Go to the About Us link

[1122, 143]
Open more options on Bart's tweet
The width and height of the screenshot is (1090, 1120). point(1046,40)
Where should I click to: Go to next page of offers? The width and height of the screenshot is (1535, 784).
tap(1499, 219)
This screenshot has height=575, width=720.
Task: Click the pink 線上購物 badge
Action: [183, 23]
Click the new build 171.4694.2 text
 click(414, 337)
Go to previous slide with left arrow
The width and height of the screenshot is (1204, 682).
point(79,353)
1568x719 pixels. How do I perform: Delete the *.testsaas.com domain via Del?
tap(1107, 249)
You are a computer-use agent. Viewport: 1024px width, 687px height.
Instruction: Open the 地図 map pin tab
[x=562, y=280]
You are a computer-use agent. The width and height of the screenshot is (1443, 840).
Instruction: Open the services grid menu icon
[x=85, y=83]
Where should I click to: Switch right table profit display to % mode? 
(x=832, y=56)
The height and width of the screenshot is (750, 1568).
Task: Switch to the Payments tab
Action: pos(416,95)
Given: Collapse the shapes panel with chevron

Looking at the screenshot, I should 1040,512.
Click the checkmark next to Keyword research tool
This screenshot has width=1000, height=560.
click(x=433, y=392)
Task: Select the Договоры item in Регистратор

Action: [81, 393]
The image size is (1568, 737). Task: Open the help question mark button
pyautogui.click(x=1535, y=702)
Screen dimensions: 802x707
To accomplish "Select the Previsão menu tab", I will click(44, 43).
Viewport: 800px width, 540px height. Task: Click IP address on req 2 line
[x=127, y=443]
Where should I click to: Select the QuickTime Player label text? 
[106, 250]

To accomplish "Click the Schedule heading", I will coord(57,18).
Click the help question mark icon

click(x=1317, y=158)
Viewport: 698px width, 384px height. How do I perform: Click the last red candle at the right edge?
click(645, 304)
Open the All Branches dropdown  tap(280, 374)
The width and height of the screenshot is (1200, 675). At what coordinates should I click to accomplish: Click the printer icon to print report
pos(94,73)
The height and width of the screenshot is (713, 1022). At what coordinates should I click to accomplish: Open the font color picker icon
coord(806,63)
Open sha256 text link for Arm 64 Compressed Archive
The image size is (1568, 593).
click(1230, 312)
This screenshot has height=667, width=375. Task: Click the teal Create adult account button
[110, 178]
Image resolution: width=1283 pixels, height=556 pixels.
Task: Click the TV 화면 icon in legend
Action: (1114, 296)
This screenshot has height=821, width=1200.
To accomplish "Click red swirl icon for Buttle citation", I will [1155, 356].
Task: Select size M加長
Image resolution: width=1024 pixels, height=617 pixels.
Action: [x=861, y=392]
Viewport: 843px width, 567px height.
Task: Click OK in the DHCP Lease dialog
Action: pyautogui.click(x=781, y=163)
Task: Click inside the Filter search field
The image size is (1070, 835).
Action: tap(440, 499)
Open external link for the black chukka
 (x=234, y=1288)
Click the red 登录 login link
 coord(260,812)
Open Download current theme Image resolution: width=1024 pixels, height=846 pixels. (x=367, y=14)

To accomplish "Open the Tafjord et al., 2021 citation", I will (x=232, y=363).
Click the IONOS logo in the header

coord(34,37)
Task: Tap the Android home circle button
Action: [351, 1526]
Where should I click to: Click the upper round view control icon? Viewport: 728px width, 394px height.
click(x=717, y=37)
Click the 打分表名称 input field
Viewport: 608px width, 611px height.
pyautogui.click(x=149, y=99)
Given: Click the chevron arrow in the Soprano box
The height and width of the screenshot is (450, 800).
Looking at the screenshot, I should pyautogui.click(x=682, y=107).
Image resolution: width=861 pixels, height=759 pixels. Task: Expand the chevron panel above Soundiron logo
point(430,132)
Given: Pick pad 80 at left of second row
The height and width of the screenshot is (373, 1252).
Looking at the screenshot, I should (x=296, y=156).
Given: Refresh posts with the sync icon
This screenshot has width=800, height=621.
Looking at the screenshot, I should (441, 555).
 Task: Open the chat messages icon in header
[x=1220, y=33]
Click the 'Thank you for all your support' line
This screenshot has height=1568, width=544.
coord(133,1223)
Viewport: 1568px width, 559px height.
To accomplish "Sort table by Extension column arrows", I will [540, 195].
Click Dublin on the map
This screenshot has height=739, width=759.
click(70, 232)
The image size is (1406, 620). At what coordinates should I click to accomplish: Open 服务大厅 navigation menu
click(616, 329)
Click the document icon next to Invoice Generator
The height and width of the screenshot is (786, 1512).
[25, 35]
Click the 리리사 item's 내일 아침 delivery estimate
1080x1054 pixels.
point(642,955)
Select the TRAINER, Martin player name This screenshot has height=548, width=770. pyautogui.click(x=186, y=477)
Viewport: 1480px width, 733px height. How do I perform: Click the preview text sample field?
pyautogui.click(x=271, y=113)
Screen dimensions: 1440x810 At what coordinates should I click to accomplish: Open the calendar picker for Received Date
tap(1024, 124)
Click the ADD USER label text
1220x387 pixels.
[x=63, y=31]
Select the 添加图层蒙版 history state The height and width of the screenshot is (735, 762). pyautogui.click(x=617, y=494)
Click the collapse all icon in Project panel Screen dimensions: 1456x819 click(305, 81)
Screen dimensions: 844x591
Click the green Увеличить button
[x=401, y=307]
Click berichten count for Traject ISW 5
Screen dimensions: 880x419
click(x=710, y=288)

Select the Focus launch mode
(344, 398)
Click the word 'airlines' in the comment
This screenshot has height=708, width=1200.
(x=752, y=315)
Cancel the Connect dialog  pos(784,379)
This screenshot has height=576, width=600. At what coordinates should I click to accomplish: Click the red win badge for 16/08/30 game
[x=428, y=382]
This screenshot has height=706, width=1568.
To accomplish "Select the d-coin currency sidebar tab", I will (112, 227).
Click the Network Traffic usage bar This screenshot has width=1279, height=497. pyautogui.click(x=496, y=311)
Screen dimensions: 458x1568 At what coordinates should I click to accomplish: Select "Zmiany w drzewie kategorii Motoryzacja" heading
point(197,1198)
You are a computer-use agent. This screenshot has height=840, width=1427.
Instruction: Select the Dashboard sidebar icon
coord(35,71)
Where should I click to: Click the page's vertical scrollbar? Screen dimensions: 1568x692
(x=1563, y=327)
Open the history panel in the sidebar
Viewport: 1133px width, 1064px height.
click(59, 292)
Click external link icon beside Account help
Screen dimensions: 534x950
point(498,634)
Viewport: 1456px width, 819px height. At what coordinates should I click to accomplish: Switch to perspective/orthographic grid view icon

*WHAT TO PRODUCE*
Give these records as a numbered list, with the blank lines left out.

*THE RESPONSE*
1. Go to the About Us link
2. [1122, 143]
3. Open more options on Bart's tweet
4. The width and height of the screenshot is (1090, 1120). point(1046,40)
5. Where should I click to: Go to next page of offers? The width and height of the screenshot is (1535, 784).
6. tap(1499, 219)
7. This screenshot has height=575, width=720.
8. Task: Click the pink 線上購物 badge
9. Action: [183, 23]
10. Click the new build 171.4694.2 text
11.  click(414, 337)
12. Go to previous slide with left arrow
13. The width and height of the screenshot is (1204, 682).
14. point(79,353)
15. 1568x719 pixels. How do I perform: Delete the *.testsaas.com domain via Del?
16. tap(1107, 249)
17. You are a computer-use agent. Viewport: 1024px width, 687px height.
18. Instruction: Open the 地図 map pin tab
19. [x=562, y=280]
20. You are a computer-use agent. The width and height of the screenshot is (1443, 840).
21. Instruction: Open the services grid menu icon
22. [x=85, y=83]
23. Where should I click to: Switch right table profit display to % mode? 
24. (x=832, y=56)
25. The height and width of the screenshot is (750, 1568).
26. Task: Switch to the Payments tab
27. Action: pos(416,95)
28. Given: Collapse the shapes panel with chevron
29. Looking at the screenshot, I should 1040,512.
30. Click the checkmark next to Keyword research tool
31. This screenshot has width=1000, height=560.
32. click(x=433, y=392)
33. Task: Select the Договоры item in Регистратор
34. Action: [81, 393]
35. The image size is (1568, 737). Task: Open the help question mark button
36. pyautogui.click(x=1535, y=702)
37. Screen dimensions: 802x707
38. To accomplish "Select the Previsão menu tab", I will click(44, 43).
39. Viewport: 800px width, 540px height. Task: Click IP address on req 2 line
40. [x=127, y=443]
41. Where should I click to: Select the QuickTime Player label text? 
42. [106, 250]
43. To accomplish "Click the Schedule heading", I will coord(57,18).
44. Click the help question mark icon
45. click(x=1317, y=158)
46. Viewport: 698px width, 384px height. How do I perform: Click the last red candle at the right edge?
47. click(645, 304)
48. Open the All Branches dropdown  tap(280, 374)
49. The width and height of the screenshot is (1200, 675). At what coordinates should I click to accomplish: Click the printer icon to print report
50. pos(94,73)
51. The height and width of the screenshot is (713, 1022). At what coordinates should I click to accomplish: Open the font color picker icon
52. coord(806,63)
53. Open sha256 text link for Arm 64 Compressed Archive
54. The image size is (1568, 593).
55. click(1230, 312)
56. This screenshot has height=667, width=375. Task: Click the teal Create adult account button
57. [110, 178]
58. Image resolution: width=1283 pixels, height=556 pixels.
59. Task: Click the TV 화면 icon in legend
60. Action: (1114, 296)
61. This screenshot has height=821, width=1200.
62. To accomplish "Click red swirl icon for Buttle citation", I will [1155, 356].
63. Task: Select size M加長
64. Image resolution: width=1024 pixels, height=617 pixels.
65. Action: [x=861, y=392]
66. Viewport: 843px width, 567px height.
67. Task: Click OK in the DHCP Lease dialog
68. Action: pyautogui.click(x=781, y=163)
69. Task: Click inside the Filter search field
70. The image size is (1070, 835).
71. Action: tap(440, 499)
72. Open external link for the black chukka
73.  (x=234, y=1288)
74. Click the red 登录 login link
75.  coord(260,812)
76. Open Download current theme Image resolution: width=1024 pixels, height=846 pixels. (x=367, y=14)
77. To accomplish "Open the Tafjord et al., 2021 citation", I will (x=232, y=363).
78. Click the IONOS logo in the header
79. coord(34,37)
80. Task: Tap the Android home circle button
81. Action: [351, 1526]
82. Where should I click to: Click the upper round view control icon? Viewport: 728px width, 394px height.
83. click(x=717, y=37)
84. Click the 打分表名称 input field
85. Viewport: 608px width, 611px height.
86. pyautogui.click(x=149, y=99)
87. Given: Click the chevron arrow in the Soprano box
88. The height and width of the screenshot is (450, 800).
89. Looking at the screenshot, I should pyautogui.click(x=682, y=107).
90. Image resolution: width=861 pixels, height=759 pixels. Task: Expand the chevron panel above Soundiron logo
91. point(430,132)
92. Given: Pick pad 80 at left of second row
93. The height and width of the screenshot is (373, 1252).
94. Looking at the screenshot, I should (x=296, y=156).
95. Given: Refresh posts with the sync icon
96. This screenshot has width=800, height=621.
97. Looking at the screenshot, I should (441, 555).
98.  Task: Open the chat messages icon in header
99. [x=1220, y=33]
100. Click the 'Thank you for all your support' line
101. This screenshot has height=1568, width=544.
102. coord(133,1223)
103. Viewport: 1568px width, 559px height.
104. To accomplish "Sort table by Extension column arrows", I will [540, 195].
105. Click Dublin on the map
106. This screenshot has height=739, width=759.
107. click(70, 232)
108. The image size is (1406, 620). At what coordinates should I click to accomplish: Open 服务大厅 navigation menu
109. click(616, 329)
110. Click the document icon next to Invoice Generator
111. The height and width of the screenshot is (786, 1512).
112. [25, 35]
113. Click the 리리사 item's 내일 아침 delivery estimate
114. 1080x1054 pixels.
115. point(642,955)
116. Select the TRAINER, Martin player name This screenshot has height=548, width=770. pyautogui.click(x=186, y=477)
117. Viewport: 1480px width, 733px height. How do I perform: Click the preview text sample field?
118. pyautogui.click(x=271, y=113)
119. Screen dimensions: 1440x810 At what coordinates should I click to accomplish: Open the calendar picker for Received Date
120. tap(1024, 124)
121. Click the ADD USER label text
122. 1220x387 pixels.
123. [x=63, y=31]
124. Select the 添加图层蒙版 history state The height and width of the screenshot is (735, 762). pyautogui.click(x=617, y=494)
125. Click the collapse all icon in Project panel Screen dimensions: 1456x819 click(305, 81)
126. Screen dimensions: 844x591
127. Click the green Увеличить button
128. [x=401, y=307]
129. Click berichten count for Traject ISW 5
130. Screen dimensions: 880x419
131. click(x=710, y=288)
132. Select the Focus launch mode
133. (344, 398)
134. Click the word 'airlines' in the comment
135. This screenshot has height=708, width=1200.
136. (x=752, y=315)
137. Cancel the Connect dialog  pos(784,379)
138. This screenshot has height=576, width=600. At what coordinates should I click to accomplish: Click the red win badge for 16/08/30 game
139. [x=428, y=382]
140. This screenshot has height=706, width=1568.
141. To accomplish "Select the d-coin currency sidebar tab", I will (112, 227).
142. Click the Network Traffic usage bar This screenshot has width=1279, height=497. pyautogui.click(x=496, y=311)
143. Screen dimensions: 458x1568 At what coordinates should I click to accomplish: Select "Zmiany w drzewie kategorii Motoryzacja" heading
144. point(197,1198)
145. You are a computer-use agent. This screenshot has height=840, width=1427.
146. Instruction: Select the Dashboard sidebar icon
147. coord(35,71)
148. Where should I click to: Click the page's vertical scrollbar? Screen dimensions: 1568x692
149. (x=1563, y=327)
150. Open the history panel in the sidebar
151. Viewport: 1133px width, 1064px height.
152. click(59, 292)
153. Click external link icon beside Account help
154. Screen dimensions: 534x950
155. point(498,634)
156. Viewport: 1456px width, 819px height. At what coordinates should I click to accomplish: Switch to perspective/orthographic grid view icon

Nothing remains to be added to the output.